VIBRÖ – The inside-out issue

n°1 spring 2004 - A.V.

E’ normale essere attratti da ciò che non si riesce bene ad inquadrare, ma il fascino di questo progetto (perché proprio di progetto si tratta) per quanto mi riguarda va oltre. VibrÖ è uno strano oggetto, a metà strada fra un’opera d’arte e un magazine specializzato. Nel concreto si presenta come un compact disc con una serie d’allegati a scheda della grandezza dei classici libretti da cd. Su ogni scheda sono riportate alcune notizie e un breve testo sul lavoro dell’artista a cui la scheda è dedicata. Ad ogni artista (e quindi ad ogni scheda) corrisponde poi una traccia sul cd audio.

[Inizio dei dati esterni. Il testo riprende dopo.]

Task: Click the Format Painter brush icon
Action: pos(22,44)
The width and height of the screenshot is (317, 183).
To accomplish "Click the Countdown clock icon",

Comunque lo si voglia vedere, progetto discografico o progetto editoriale, opera d’arte o compilation, Vibro è portato avanti da un gruppo di artisti e di giornalisti di base a Parigi con l’ottimo proposito di rendere leggibile un genere di lavoro che, nonostante sia in vertiginosa crescita, ancora non si è ritagliato uno spazio proprio all’interno dei normali circuiti di comunicazione e distribuzione. Uscirà quattro volte l’anno, proprio come un periodico, e di volta in volta proporrà uno spaccato di quanto accade nel mondo della sound art contemporanea. Gli artisti in questo primo numero sono: Mika Vainio, David Toop, Dinahbird, Chris Watson, Project Dark, Alex Hamburger, Remedios Ayala+Paco Balbuena, Frederick Galiay, Vincent Epplay, Cela Etant, Trio Cutty Sark e Loris Grèaud.